La justice doit désormais apprendre à réparer autant qu’à punir. Le juge, dans ce contexte, devient à la fois gardien du droit et artisan du lien social. La réconciliation nationale ne se proclame pas. Elle se manifeste dans la capacité du système judiciaire à dire la vérité sans alimenter la rancune.
Ce que ce procès révèle de nous
Ce procès n’a pas seulement jugé un homme. Il a confronté la Mauritanie à elle-même, à son rapport au pouvoir et à la responsabilité. Depuis des décennies, la société réclame la justice parfois contre l’arbitraire, parfois contre la fatigue morale d’un système où le pouvoir protège plus qu’il ne corrige. Pour la première fois, cette justice a parlé. Elle devra maintenant apprendre à soigner autant qu’à sanctionner.

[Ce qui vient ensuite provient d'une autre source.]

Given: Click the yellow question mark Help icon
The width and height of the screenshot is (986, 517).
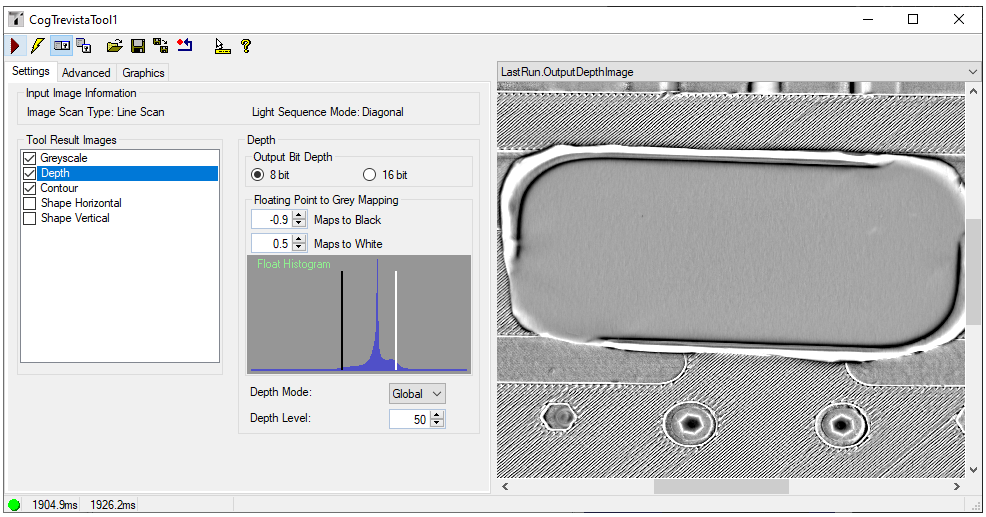Looking at the screenshot, I should (245, 46).
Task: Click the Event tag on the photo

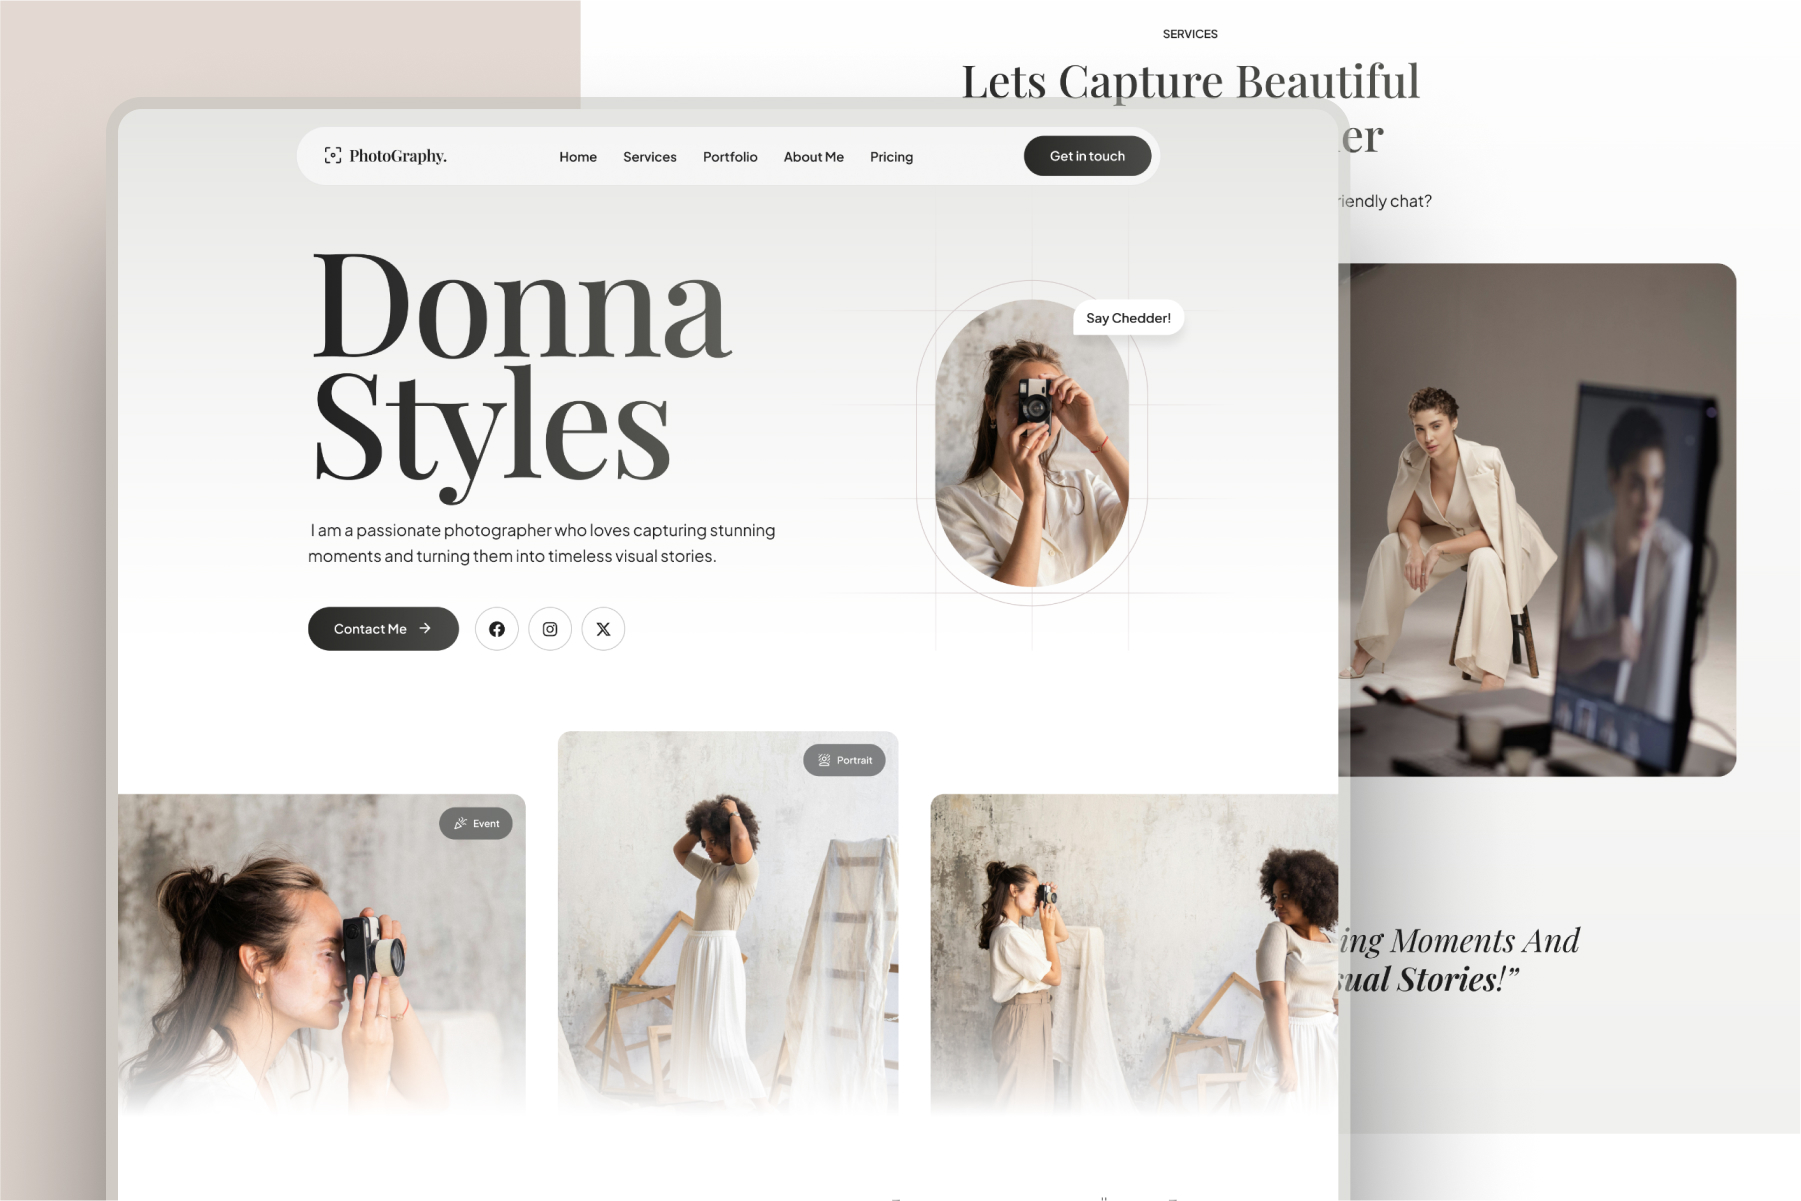Action: pos(476,823)
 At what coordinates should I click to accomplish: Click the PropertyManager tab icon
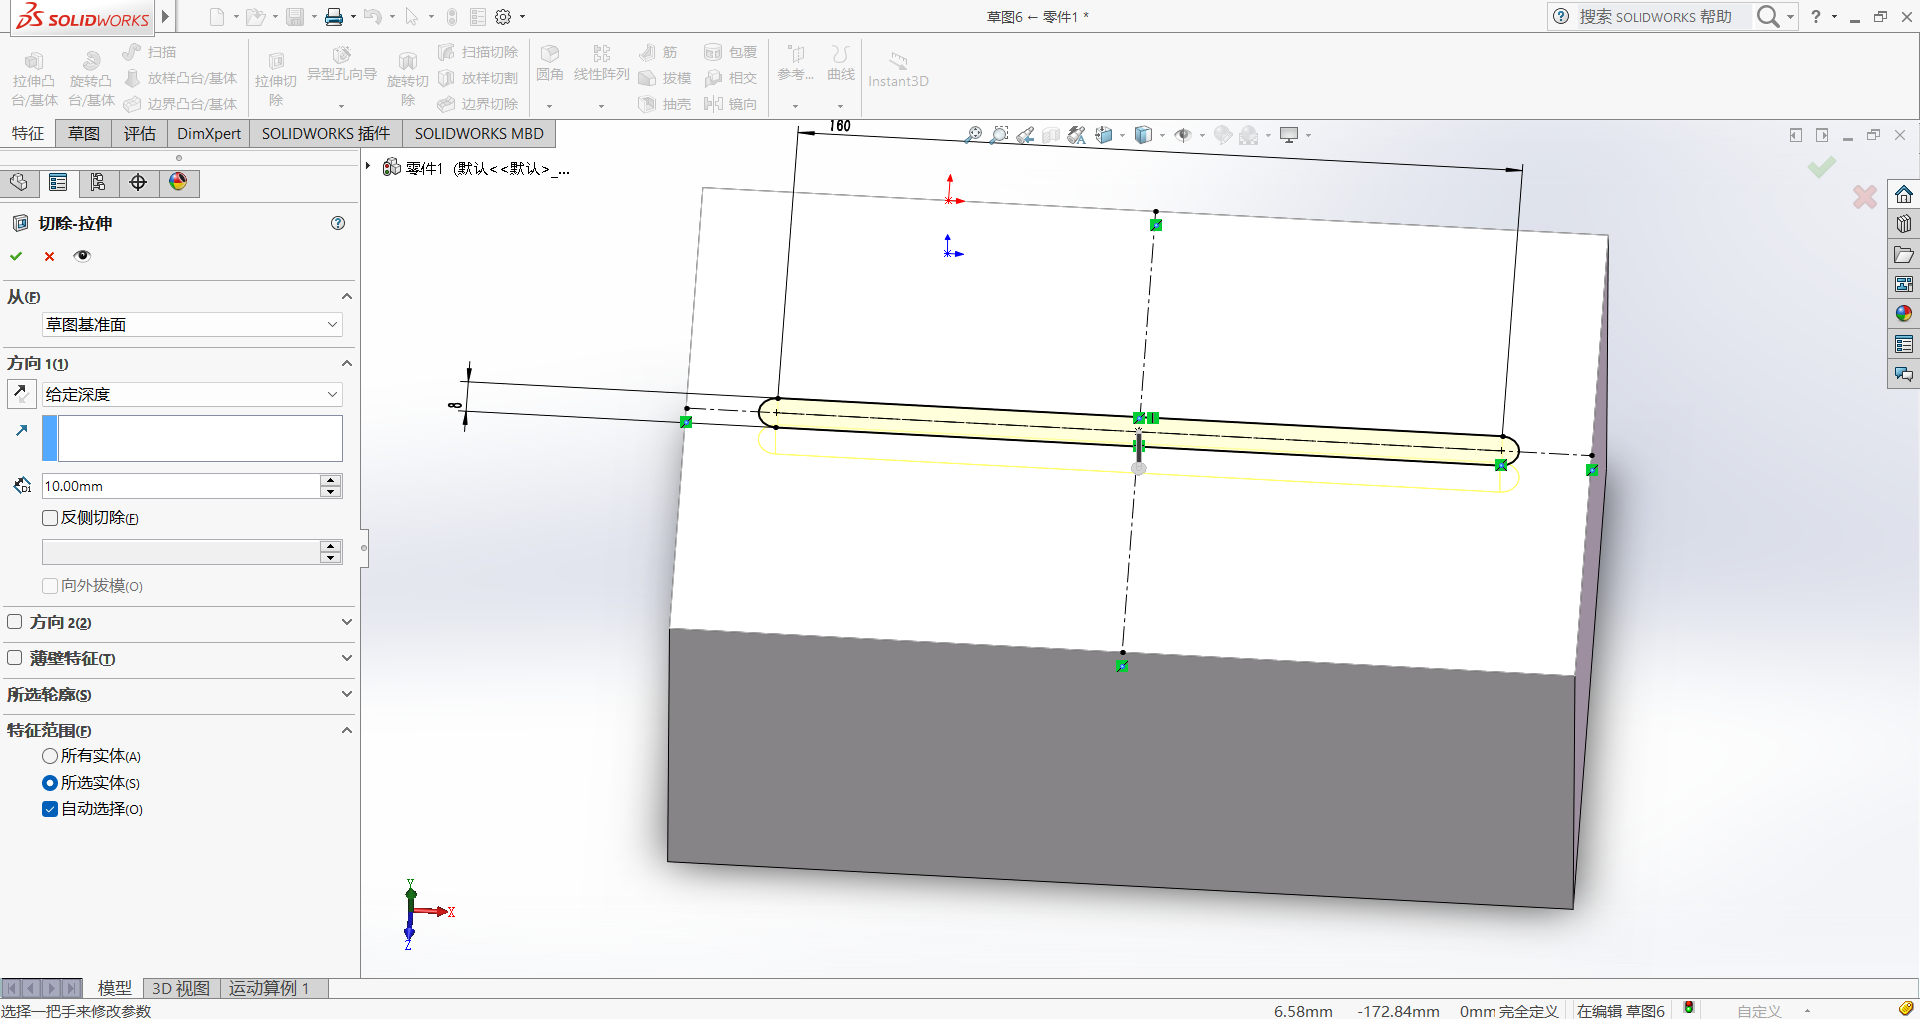click(58, 182)
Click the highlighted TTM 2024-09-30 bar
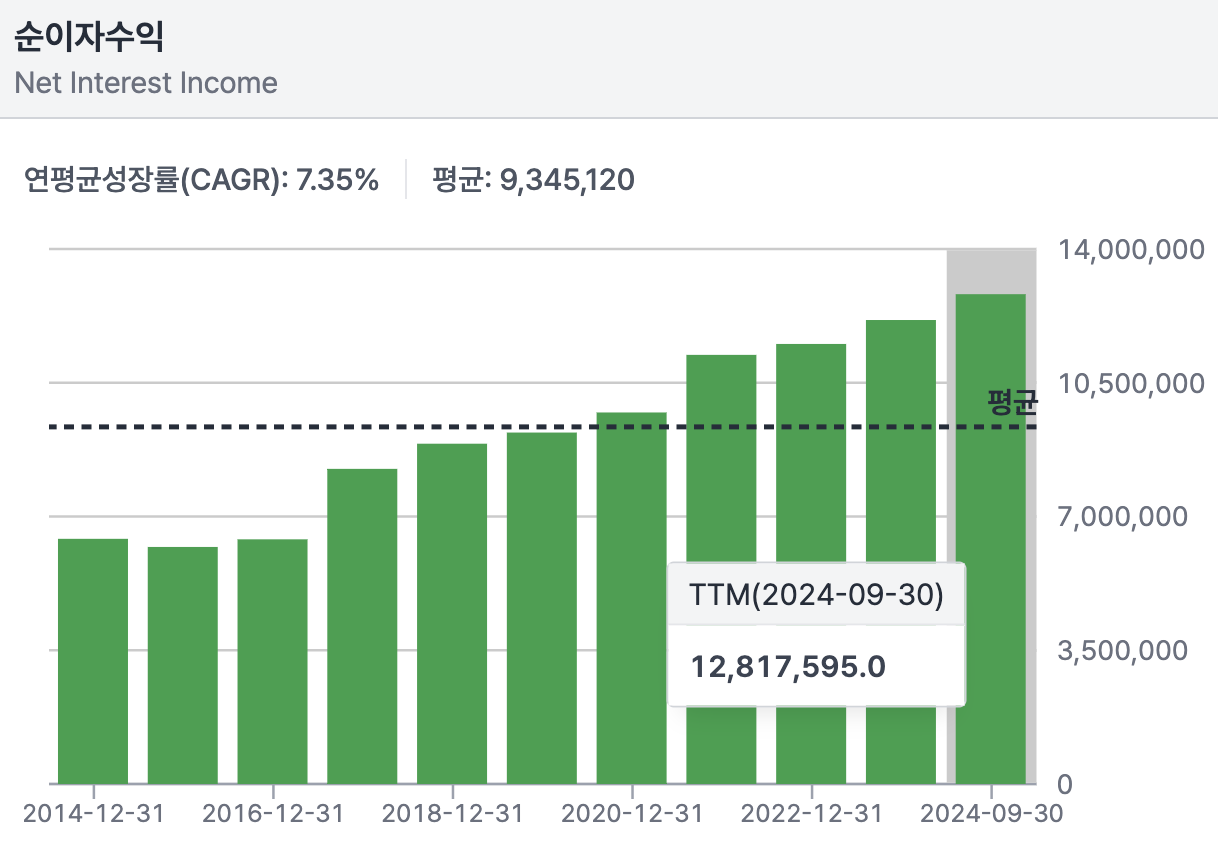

La justice mauritanienne a tenu. Elle a dit le droit.Mais il lui revient désormais d’achever ce qu’elle a commencé, non seulement rendre justice, mais aussi réconcilier.Dans un pays où la loyauté vaut presque autant que la loi, chaque condamnation laisse une marque. Pour ceux qui ont attendu ce moment depuis longtemps, il faut que la justice soit juste, mais aussi qu’elle répare.
Le dernier rapport de la Cour des comptes l’a rappelé : les irrégularités demeurent, certains visages réapparaissent là où le contrôle devrait s’intensifier. Les sanctions se resserrent sur quelques-uns pendant que d’autres échappent à l’examen.
Cette inégalité dans l’application du droit alimente le doute. Tant que le contrôle budgétaire restera une arme ponctuelle et non une culture, le procès Aziz restera une catharsis, pas un tournant d’État.Il faut dire aussi que la sentence visait plus qu’un homme.Elle visait la toute-puissance.Pendant dix ans, Aziz avait confondu autorité et possession. Il voulait tout régir, trancher, nommer, isoler. Et dans cette concentration du pouvoir, beaucoup ont été écartés ou humiliés.
Certains ne peuvent pas pardonner, parce que leur mise à l’écart a été publique. Le ressentiment du pouvoir en Mauritanie n’est jamais seulement politique. Il plonge dans la mémoire longue des humiliations. Et c’est là le drame du chef : il n’a pas seulement perdu le pouvoir, il a perdu la fidélité.
La justice l’a condamné à quinze ans de prison.Mais c’est la société entière qui s’interroge encore sur sa propre responsabilité. L’homme qui disait « je suis l’État » est devenu le symbole d’un État qui découvre sa propre fragilité.
La sentence s’adresse à tous : au citoyen, à l’élite, au juge, au président d’aujourd’hui. Elle rappelle qu’aucune puissance ne dure, qu’aucune amitié n’est au-dessus du droit, et qu’aucune justice n’a de valeur sans réparation.
La Mauritanie doit maintenant apprendre un pardon équilibré, celui qui reconnaît la faute sans nier la dignité du fautif. Un pays se tient debout non parce qu’il punit, mais parce qu’il se relève. Le temps du procès s’achève, le redressement commence.
Il faudra des institutions solides, une Cour des comptes indépendante, un parquet courageux, une administration publique libérée de la peur des puissants. Et surtout, une société qui ne confond plus loyauté et soumission.
Le procès de la décennie a révélé la fracture, mais aussi la promesse. Nous avons jugé un homme. Il reste à réparer un pays.